For my version, I wanted to strike a balance between the old world and new, so I've used the traditional borlotti beans, but I've also added meat to the peasant classic. It all starts off with a basic soffritto, which lays down the base layer of flavour for this stew (as well as most stews for that matter). Then, stock, tomatoes, meat, and beans go in until the beans are tender and the whole thing is a thick hearty consistency. It's finished with some short pasta and in this version I've used orecchiette. In keeping with old world traditions of letting nothing go to waste, the meat in this one is leftover meatloaf and I've also added some Parmesan rind to impart its nutty flavour into the stock.
- If you are using uncooked meat such as pancetta or Italian sausage, brown them first, transfer to a plate, then use the fat they release to make the soffritto.

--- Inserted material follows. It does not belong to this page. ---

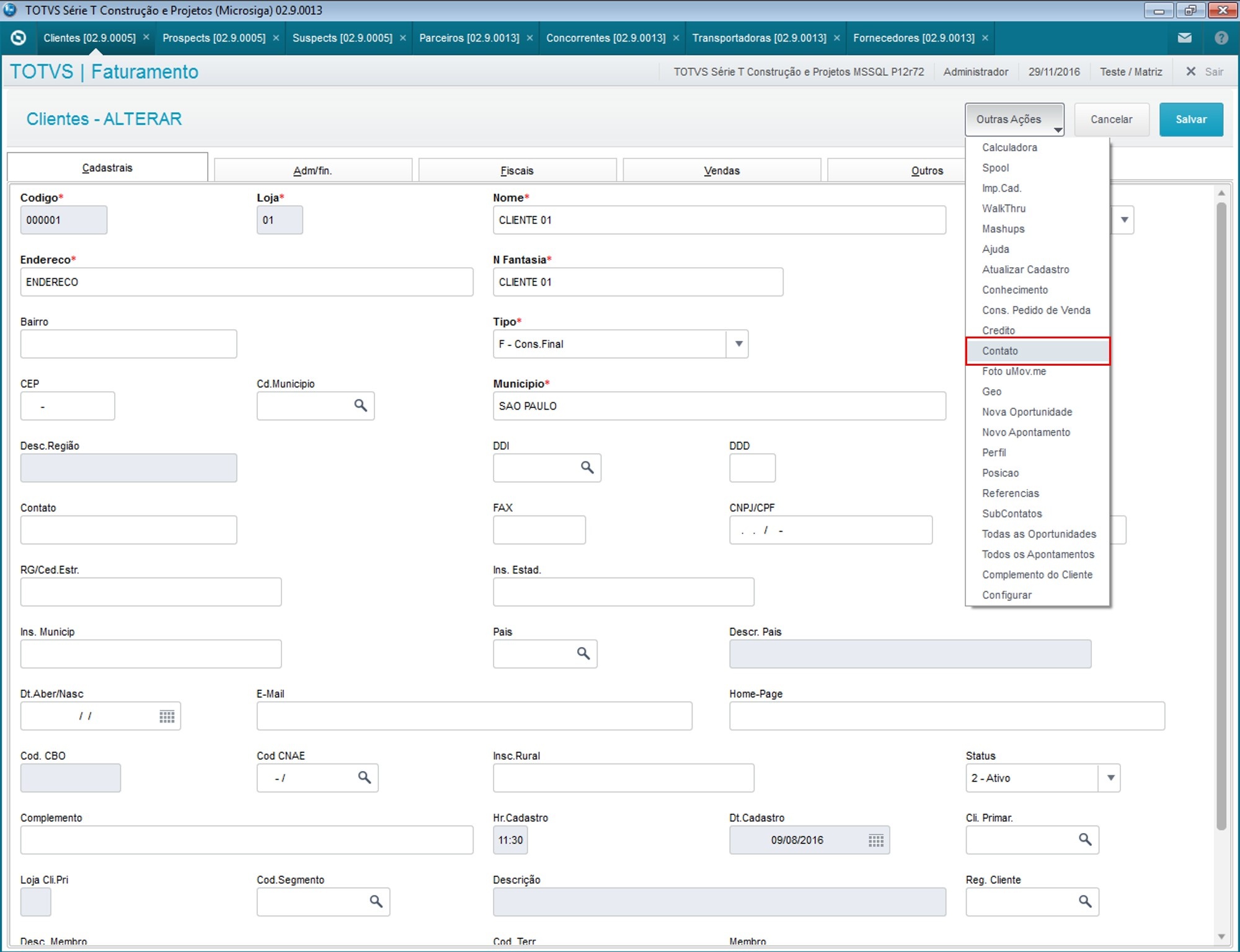This screenshot has height=952, width=1240.
Task: Click the Pais field search icon
Action: coord(583,653)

- If you are use precooked meat or are making this vegetarian, add a generous splash of olive oil to a stock pot (about 2 Tbs).
- Fry the ingredients for the soffritto until soft and about halved in volume. This process deepens the flavour of the soffritto (aka mirepoix) through a Maillard reaction, which causes sugars in the veggies to react with amino acids to form new flavour compounds.
- Add the vermouth to the soffritto and cook until there is no liquid left. Add the chicken stock, chopped tomatoes, beans, Parmesan rind, basil, bay leaf and thyme. Allow this to simmer uncovered until the beans are tender (about 1 1/2 hours). If the soup start getting too thick, add a bit of water and continue cooking with a lid.
- When the beans are tender, taste for salt and add more if needed. Add the pasta and cook until tender, you may need to add a bit more water if the pasta absorbs too much. Serve with bread and a generous dusting of freshly grated Parmigiano-Reggiano.